The trainer module in this repository also allows for distributed model training and evaluation on Google Cloud Platform.
# clone repo
git clone [email protected]:yxtay/recommender-tensorflow.git && cd recommender-tensorflow
# create conda environment
conda env create -f=environment.yml
# activate environment
source activate dl
TODO: Add instructions to set up gcloud
and create credentials file.
- Downloads and unzips data locally
- Uploads data to Bigquery
- Processes data on Bigquery
- Exports data as CSV to Google Cloud Storage
# downloads and processes movielens 100k dataset
python -m src.data.ml_100k gcp
Usage
python -m src.data.ml_100k gcp -h
usage: ml_100k.py gcp [-h] [--url URL] [--dest DEST] [--dataset DATASET]

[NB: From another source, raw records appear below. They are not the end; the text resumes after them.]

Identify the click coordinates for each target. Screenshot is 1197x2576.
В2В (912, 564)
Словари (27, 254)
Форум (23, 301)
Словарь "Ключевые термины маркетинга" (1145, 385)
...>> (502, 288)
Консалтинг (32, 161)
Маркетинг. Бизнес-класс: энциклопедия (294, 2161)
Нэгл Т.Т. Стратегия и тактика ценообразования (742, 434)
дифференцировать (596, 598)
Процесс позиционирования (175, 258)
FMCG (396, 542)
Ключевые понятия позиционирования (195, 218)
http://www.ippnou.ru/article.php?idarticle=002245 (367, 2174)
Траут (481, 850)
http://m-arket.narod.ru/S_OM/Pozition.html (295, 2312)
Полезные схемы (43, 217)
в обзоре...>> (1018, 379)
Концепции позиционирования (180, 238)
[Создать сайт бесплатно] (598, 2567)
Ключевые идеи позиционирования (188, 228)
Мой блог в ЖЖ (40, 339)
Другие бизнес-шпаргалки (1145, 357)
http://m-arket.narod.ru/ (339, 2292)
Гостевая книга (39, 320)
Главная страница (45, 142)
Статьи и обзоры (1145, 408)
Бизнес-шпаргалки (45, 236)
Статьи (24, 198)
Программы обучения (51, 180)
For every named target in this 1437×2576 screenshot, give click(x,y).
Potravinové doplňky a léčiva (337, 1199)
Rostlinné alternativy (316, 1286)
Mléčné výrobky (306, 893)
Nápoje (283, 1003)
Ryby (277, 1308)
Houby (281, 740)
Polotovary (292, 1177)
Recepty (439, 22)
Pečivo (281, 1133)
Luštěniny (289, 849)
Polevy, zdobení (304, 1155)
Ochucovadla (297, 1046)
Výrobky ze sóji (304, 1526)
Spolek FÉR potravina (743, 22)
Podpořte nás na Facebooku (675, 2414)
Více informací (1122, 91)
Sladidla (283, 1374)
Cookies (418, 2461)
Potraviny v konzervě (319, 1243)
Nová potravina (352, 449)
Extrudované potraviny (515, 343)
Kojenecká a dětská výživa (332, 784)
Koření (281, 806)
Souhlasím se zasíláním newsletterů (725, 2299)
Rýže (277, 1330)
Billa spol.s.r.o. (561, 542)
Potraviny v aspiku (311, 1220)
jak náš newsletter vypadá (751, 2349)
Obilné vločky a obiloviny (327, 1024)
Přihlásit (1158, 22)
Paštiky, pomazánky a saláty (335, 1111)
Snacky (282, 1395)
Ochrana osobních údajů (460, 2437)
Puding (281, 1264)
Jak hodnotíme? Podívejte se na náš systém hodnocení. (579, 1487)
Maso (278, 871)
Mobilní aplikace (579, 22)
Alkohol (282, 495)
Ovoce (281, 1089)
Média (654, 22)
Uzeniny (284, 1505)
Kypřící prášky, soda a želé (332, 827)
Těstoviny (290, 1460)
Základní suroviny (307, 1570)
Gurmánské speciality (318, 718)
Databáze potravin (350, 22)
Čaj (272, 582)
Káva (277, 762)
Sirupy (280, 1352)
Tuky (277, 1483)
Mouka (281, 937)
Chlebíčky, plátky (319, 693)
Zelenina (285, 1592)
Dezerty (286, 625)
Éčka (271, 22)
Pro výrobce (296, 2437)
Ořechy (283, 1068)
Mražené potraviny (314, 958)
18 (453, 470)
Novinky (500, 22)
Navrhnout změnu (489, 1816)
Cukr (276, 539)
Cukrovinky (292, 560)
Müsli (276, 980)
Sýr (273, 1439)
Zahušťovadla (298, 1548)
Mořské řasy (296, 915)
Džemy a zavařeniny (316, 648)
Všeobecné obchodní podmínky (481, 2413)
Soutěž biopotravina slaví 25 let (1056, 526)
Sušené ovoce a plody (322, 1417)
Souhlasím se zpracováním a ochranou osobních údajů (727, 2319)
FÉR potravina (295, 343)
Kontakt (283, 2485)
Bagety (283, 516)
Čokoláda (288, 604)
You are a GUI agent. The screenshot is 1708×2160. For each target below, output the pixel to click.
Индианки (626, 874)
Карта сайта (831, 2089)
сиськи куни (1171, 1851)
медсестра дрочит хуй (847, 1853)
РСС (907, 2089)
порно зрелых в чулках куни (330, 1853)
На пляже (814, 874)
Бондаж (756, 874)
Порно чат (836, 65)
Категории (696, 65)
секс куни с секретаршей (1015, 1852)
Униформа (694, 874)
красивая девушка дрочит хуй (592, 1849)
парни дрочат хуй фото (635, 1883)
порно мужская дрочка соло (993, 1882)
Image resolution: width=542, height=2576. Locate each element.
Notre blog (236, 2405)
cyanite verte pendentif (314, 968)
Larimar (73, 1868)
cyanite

[--gcs-bucket GCS_BUCKET] [--credentials CREDENTIALS]
[--log-path LOG_PATH]
optional arguments:
-h, --help show this help message and exit
--url URL url of MovieLens 100k data (default: http://files.grou
plens.org/datasets/movielens/ml-100k.zip)
--dest DEST destination directory for downloaded and extracted
files (default: data)
--dataset DATASET dataset name to save datatables
--gcs-bucket GCS_BUCKET
google cloud storage bucket to store processed files
--credentials CREDENTIALS
json file containing google cloud credentials
--log-path LOG_PATH path of log file (default: main.log)
# change accordingly
BUCKET="recommender-tensorflow"
REGION="us-central1"
MODEL_TYPE="deep_fm"
JOB_NAME="${MODEL_TYPE}_$(date -u +%y%m%d_%H%M%S)"
OUTPUT_PATH="gs://${BUCKET}/checkpoints/$JOB_NAME"
PACKAGE_PATH="trainers/"
TRAIN_DATA="gs://${BUCKET}/data/ml-100k/train.csv"
TEST_DATA="gs://${BUCKET}/data/ml-100k/test.csv"
gcloud ml-engine jobs submit training $JOB_NAME \
--job-dir $OUTPUT_PATH \
--runtime-version 1.10 \
--module-name trainers.$MODEL_TYPE \
--package-path $PACKAGE_PATH \
--region $REGION \
-- \
--train-csv $TRAIN_DATA \
--test-csv $TEST_DATA \
--train-steps 100000
You may inspect model training metrics with Tensorboard
BUCKET="recommender-tensorflow"
OUTPUT_PATH="gs://${BUCKET}/checkpoints/"
tensorboard --logdir OUTPUT_PATH